Parmi les 18 patients ayant reçu un diagnostic ultime de néoplasmes myéloïdes liés au traitement, 7 patients présentant un syndrome myélodysplasique lié au traitement (cas 1-3, 6, 11, 14 et 16) ont évolué vers une leucémie myéloïde aiguë après une médiane de 10 mois (intervalle, 5-16 mois). Neuf patients (cas 1, 2, 4, 5, 8, 9, 11, 16 et 18) ont été traités par des agents hypométhylants ; cinq patients ont été traités par chimiothérapie pour une leucémie myéloïde aiguë (cas 1, 2, 3, 14 et 16) ; et six patients (cas 1, 3, 9, 11, 14 et 18) ont également subi une greffe de cellules souches allogéniques. Sept patients (cas 6, 7, 10, 12, 13, 15 et 17) ont reçu uniquement un traitement de soutien (voir matériel supplémentaire). Au moment du dernier suivi, 17/18 patients atteints de néoplasmes myéloïdes liés au traitement étaient décédés avec une survie médiane de 12 mois après le diagnostic des néoplasmes myéloïdes liés au traitement, et seul un patient (cas 18) ayant reçu un traitement par agent hypométhylant suivi d’une greffe de cellules souches était en vie et en rémission complète.

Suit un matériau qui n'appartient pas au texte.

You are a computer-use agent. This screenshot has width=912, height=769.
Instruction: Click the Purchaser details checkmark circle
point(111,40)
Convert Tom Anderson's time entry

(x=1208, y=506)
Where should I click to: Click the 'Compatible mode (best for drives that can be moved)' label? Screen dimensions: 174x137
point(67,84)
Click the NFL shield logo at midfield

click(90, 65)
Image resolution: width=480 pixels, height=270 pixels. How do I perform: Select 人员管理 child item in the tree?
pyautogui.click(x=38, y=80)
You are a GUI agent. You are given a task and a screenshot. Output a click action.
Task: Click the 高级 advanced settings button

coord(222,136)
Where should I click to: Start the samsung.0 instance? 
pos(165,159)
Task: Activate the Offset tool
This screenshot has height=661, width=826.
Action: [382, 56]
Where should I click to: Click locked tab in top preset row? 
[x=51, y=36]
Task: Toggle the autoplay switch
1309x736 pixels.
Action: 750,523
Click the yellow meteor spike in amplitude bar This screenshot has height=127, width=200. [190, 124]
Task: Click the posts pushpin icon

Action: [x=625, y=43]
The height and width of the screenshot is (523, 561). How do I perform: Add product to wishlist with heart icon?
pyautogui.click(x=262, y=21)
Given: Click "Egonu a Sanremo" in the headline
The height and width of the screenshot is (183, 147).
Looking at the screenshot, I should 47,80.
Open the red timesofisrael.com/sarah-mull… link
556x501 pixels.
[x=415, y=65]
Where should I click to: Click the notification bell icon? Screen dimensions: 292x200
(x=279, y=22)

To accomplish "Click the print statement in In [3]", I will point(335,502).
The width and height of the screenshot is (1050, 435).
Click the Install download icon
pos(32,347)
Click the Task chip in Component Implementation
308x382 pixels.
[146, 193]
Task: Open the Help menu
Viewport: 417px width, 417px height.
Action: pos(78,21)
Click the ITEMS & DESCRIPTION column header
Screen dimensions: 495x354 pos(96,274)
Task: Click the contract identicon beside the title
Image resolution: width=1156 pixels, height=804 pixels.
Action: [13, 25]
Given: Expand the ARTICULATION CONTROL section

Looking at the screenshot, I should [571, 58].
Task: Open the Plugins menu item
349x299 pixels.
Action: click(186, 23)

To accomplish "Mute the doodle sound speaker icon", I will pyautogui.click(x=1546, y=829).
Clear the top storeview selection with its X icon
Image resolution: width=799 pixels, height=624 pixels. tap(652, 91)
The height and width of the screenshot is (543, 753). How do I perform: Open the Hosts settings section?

Pour les 21 patients qui n’ont pas été diagnostiqués avec des néoplasmes myéloïdes liés au traitement, 4 patients (cas 22, 23, 37 et 38) ont reçu une greffe de cellules souches allogéniques pour le cancer primaire et les 17 autres patients n’ont reçu aucun traitement supplémentaire, indépendamment de la détection du del(7q). Sept patients (cas 25, 26, 29, 30, 32-34) n’avaient aucune indication de néoplasme myéloïde et aucune évaluation de la moelle osseuse de suivi n’a été effectuée ; huit patients (cas 20, 21, 24, 27, 28, 31, 35, 36) avaient un del(7q) indétectable dans la moelle osseuse de suivi et aucune indication de néoplasme myéloïde secondaire ; le patient 19 a été suspecté d’avoir un syndrome myélodysplasique lié au traitement et est décédé 4 mois plus tard, mais aucun suivi de la moelle osseuse n’a été effectué ; le patient 39 avait un del(7q) détecté de façon intermittente dans 5 à 10 % des métaphases, et aucune indication d’un néoplasme myéloïde. À la fin du suivi, 6 patients sont décédés de leur cancer primaire ou de complications, 13 étaient en vie sans preuve de cancer primaire ou de néoplasmes myéloïdes liés au traitement, 1 était en vie avec un cancer primaire et 1 était perdu de vue (tableau 1).